Hoofdstuk 2, het beslissende boek
Smaken verschillen -> Het onderwijs speelt een rol in de verdeling van sociale en
culturele ongelijkheid: de kinderen van de gegoede klasse gaan naar het gymnasium
waar de literatuur met een hoofdletter wordt geserveerd; kinderen uit andere sociale
groepen gaan naar scholen waar veel minder oog en waardering is voor wat
leerlingen aan culturele bagage en voorkeuren meebrengen. De scheiding is niet
altijd zo; er gaan ook kinderen uit arbeidersgezinnen naar het gymnasium – waar
hun dan wel een cultuurschok wacht. Bourdieu vindt in ieder geval dat het
onderwijs bij alle leerlingen een zo breed mogelijke deelname aan literatuur en
kunst moet stimuleren. Daarmee wordt de basisschool, in casu de schoolmeester en
de schooljuf, een belangrijke factor voor jonge kinderen die van huis uit geen
cultuur met een grote C meekrijgen.
Verbogen talenten: Cultuurspreiding en onderwijsstimulering -> het idee dat
kinderen uit alle sociale milieus dankzij onderwijs in de maatschappij vooruit
kunnen komen, bestaat nog niet zo lang. Honderd jaar geleden was het nog tamelijk
vanzelfsprekend dat je als zoon van een fabrieksarbeider zelf ook in de fabriek ging
werken en dat je ging studeren als je vader dokter was. Zo kregen arbeiders
kinderen eeuwenlang niet meer dan baal onderwijs in lezen, schrijven, rekenen, een
beetje aardrijkskunde en geschiedenis, en een flinke portie godsdienstige vorming,
terwijl rijke kinderen ook onderwijs kregen in vreemde talen, letteren en exacte
vakken.
,Founding fathers van cultuur spreiding en kansengelijkheid -> Emanuel Boekman
en Frederik van Heek. Emauel Boekman heeft pionierswerk verricht voor de
cultuurspreiding in Nederland. Naar hem is de Boemanstichting genoemd, die zich
inzet voor de positie van de kunst in de samenleving. Boekman vond dat kunst
toegankelijk moest worden voor allen, vanuit de sociale politiek.

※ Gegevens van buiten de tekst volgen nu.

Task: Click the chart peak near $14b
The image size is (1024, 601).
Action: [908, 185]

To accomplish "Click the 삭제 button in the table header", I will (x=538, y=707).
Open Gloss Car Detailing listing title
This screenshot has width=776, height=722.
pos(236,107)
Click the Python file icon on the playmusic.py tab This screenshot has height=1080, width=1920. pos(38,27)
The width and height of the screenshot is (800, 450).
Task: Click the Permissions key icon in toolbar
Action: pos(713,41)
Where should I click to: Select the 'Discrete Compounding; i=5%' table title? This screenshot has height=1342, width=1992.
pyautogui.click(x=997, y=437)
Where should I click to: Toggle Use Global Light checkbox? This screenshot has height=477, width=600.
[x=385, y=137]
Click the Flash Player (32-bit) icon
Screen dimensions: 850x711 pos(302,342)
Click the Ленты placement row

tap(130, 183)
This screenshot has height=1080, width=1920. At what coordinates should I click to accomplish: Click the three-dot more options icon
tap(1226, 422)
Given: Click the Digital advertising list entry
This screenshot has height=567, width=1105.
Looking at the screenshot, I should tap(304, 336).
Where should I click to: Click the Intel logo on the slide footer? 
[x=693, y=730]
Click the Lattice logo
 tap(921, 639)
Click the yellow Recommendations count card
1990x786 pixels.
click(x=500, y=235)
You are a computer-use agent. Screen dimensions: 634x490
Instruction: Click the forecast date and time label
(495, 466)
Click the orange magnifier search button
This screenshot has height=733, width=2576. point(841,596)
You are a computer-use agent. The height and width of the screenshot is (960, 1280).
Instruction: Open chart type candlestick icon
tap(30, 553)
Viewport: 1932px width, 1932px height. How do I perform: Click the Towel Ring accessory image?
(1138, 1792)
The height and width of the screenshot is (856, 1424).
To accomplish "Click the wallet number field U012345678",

Frederik van Heeg was voorbestemd voor een leidende positie in het familiebedrijf,
maar hij ging economie studeren aan de Universiteit van Amsterdam.
Hij constateerde dat nog geen twee procent van de studenten aan de Nederlandse
universiteiten zonen (en nog veel minder dochters) van arbeiders waren, terwijl deze
groep bijna de helft van de Nederlandse bevolking uitmaakte. Hij vroeg zich daarom
af wat het onderwijs doet met de talenten van kinderen. Van Heek ontdekte ook dat
er bij de overgang van het basis- naar het voortgezet onderwijs nog altijd heel wat
talent verloren gin van kinderen die qua aanleg en intelligentie best ‘hogerop’
hadden kunnen komen, maar geconstateerd werd dat ook die flessenhals al aan het
begin van het basisonderwijs zat: na zes maanden in wat nu groep drie wordt
genoemd bleken kinderen uit weinig geschoolde milieus bij een gelijke intelligentie
toch veel slechter te lezen dan hun leeftijdsgenoten uit de milieus van hoger
geschoolden. De oorzaak lag niet bij de individu, maar bij de school en de leerstof
die niet aansloten bij de cultuur van laag geschoolde arbeidersgezinnen. De school
zou kinderen die achterblijven voorrang moeten geven. Dit inzicht leidde vervolgens
tot het onderwijsvoorrangsbeleid in het basisonderwijs en later ook in de
peuterspeelzalen.
Verschillende talenten: meervoudige intelligentie -> Naast getalenteerde
talenten krijg je in het onderwijs ook te maken met verschillende talenten.
Tegenwoordig is er meer aandacht voor een brede identiteitsontwikkeling van
kinderen waarin zij zich sociaal, emotioneel, cognitief, motorisch en creatief kunnen
ontwikkelen. Deze aandacht voor veelzijdige ontwikkeling sluit goed aan bij de
theorie van Gardner. Volgens Gardner (1983) heeft ieder mens een unieke
samenstel van intelligenties. Gardner onderscheid acht verschillende intelligenties.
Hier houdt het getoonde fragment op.